Percepção de alunos sobre práticas para controle do câncer
AÇÃO | ASSUNTO | PREPARADOS (%) | DESPREPARADOS (%) | PREFIRO NÃO DIZER (%) |
---|---|---|---|---|
Aconselhar | prevenção do tabagismo | 76,7 | 21,6 | 1,7 |
cessação do tabagismo | 79,7 | 16,2 | 4,1 | |
fotoproteção | 74,0 | 17,8 | 8,2 | |
alimentação saudável | 90,4 | 6,8 | 2,8 | |
Execução | exame clínico para câncer de pele | 31,1 | 60,2 | 8,7 |
exame clínico para câncer de mama | 45,2 | 52,1 | 2,7 | |
coleta de material para colpocitológico | 21,6 | 73,0 | 5,4 | |
exame de toque retal | 31,1 | 64,9 | 4,0 |
Diferentes pesquisas e teóricos da saúde questionam os currículos de grande parte das escolas de graduação médica, sob a crítica de que ainda são concebidos para um modelo biomédico fragmentado, com forte herança da medicina flexneriana, priorizando muitas vezes a manifestação clínica da doença e não a ótica da prevenção.
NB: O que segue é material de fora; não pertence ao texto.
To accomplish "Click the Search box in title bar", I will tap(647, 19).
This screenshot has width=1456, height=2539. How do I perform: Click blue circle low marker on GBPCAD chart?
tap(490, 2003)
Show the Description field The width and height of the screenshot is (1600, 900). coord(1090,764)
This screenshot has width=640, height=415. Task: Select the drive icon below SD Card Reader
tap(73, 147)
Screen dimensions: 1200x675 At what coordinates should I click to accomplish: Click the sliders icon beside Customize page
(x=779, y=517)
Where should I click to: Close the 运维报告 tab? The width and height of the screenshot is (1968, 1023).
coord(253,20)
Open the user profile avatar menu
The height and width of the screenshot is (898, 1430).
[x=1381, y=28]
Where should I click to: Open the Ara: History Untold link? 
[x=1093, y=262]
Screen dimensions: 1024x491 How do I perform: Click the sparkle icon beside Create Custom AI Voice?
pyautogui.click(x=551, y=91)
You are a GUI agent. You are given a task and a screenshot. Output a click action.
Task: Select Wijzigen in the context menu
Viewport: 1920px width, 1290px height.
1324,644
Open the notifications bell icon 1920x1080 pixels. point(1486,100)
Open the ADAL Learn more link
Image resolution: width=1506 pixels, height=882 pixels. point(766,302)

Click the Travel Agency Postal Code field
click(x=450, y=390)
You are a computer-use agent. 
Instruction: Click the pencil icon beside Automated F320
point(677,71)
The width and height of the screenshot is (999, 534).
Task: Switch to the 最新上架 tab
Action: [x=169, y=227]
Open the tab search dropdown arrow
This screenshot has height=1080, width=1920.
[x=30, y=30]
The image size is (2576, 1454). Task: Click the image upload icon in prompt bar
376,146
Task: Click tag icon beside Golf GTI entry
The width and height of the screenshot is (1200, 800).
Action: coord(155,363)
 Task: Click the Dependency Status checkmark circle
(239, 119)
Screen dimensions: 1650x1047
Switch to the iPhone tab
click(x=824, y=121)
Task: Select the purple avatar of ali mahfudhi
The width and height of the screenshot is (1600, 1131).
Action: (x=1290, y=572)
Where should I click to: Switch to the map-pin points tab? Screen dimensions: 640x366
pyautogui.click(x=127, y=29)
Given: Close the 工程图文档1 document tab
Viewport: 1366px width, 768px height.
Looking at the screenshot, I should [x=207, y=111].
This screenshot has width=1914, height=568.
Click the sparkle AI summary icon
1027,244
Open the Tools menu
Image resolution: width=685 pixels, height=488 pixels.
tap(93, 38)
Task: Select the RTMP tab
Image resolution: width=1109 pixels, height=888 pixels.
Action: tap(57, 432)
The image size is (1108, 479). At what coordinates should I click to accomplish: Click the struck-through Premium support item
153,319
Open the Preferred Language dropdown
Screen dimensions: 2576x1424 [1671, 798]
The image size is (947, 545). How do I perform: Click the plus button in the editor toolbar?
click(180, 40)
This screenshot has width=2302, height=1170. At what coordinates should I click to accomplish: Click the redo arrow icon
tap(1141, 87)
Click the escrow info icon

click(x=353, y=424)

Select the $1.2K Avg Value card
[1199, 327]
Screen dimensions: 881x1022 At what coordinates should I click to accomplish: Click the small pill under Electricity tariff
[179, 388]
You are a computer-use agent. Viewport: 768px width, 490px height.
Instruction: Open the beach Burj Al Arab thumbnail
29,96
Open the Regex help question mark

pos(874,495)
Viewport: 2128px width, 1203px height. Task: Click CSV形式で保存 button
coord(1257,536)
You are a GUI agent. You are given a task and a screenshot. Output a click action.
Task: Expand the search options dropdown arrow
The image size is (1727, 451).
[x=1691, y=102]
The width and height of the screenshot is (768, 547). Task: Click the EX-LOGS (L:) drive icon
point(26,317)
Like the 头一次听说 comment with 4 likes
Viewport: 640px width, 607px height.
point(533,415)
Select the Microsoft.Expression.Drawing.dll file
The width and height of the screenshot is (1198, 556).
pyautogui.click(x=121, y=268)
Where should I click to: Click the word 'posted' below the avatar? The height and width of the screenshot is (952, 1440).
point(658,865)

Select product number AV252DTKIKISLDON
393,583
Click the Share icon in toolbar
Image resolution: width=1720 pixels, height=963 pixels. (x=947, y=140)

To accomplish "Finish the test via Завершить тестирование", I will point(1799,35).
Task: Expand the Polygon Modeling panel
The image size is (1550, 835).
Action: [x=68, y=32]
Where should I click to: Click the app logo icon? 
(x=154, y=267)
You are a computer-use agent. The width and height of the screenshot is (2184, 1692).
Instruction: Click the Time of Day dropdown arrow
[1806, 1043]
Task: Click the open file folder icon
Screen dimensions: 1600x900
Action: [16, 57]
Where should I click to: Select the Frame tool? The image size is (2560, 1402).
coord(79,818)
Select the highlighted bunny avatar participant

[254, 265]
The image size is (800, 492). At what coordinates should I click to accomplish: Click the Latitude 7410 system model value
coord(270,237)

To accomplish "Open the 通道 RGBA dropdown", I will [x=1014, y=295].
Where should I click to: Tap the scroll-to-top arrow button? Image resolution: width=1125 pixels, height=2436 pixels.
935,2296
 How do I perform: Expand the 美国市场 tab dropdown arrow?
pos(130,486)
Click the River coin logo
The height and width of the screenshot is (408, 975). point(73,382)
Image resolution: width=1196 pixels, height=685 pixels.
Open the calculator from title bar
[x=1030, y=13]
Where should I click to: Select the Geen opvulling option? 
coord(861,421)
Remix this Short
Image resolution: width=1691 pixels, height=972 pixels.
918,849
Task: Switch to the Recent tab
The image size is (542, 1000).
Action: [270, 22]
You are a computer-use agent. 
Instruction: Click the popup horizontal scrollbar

A Sociedade Brasileira de Oncologia Clínica (SBOC) quer incorporar o curso de Oncologia Básica como disciplina obrigatória nas faculdades de medicina. A proposta nasceu em 2012, depois que levantamento encomendado pela SBOC mostrou que em uma amostra de 110 faculdades de medicina, 70% não apresentam Oncologia na grade curricular; em 7 das 33 faculdades que oferecem o curso, Oncologia aparece apenas como disciplina optativa.
No Brasil, não há consenso sobre a resolutividade esperada dos serviços de atenção primária, mas fica claro que é preciso avançar. Estimativas do INCA mostram que 60% dos pacientes brasileiros chegam aos centros de câncer com doença avançada.
Referência: Autoavaliação de egressos quanto à capacitação para práticas de controle do câncer - Diogo Ferreira et al - Revista Hospital Universitário Pedro Ernesto - Vol. 14 nº 1 - Jan/ Mar 2015.
*Em cumprimento aos preceitos éticos a reportagem traz um nome fictítio para proteger a identidade do paciente.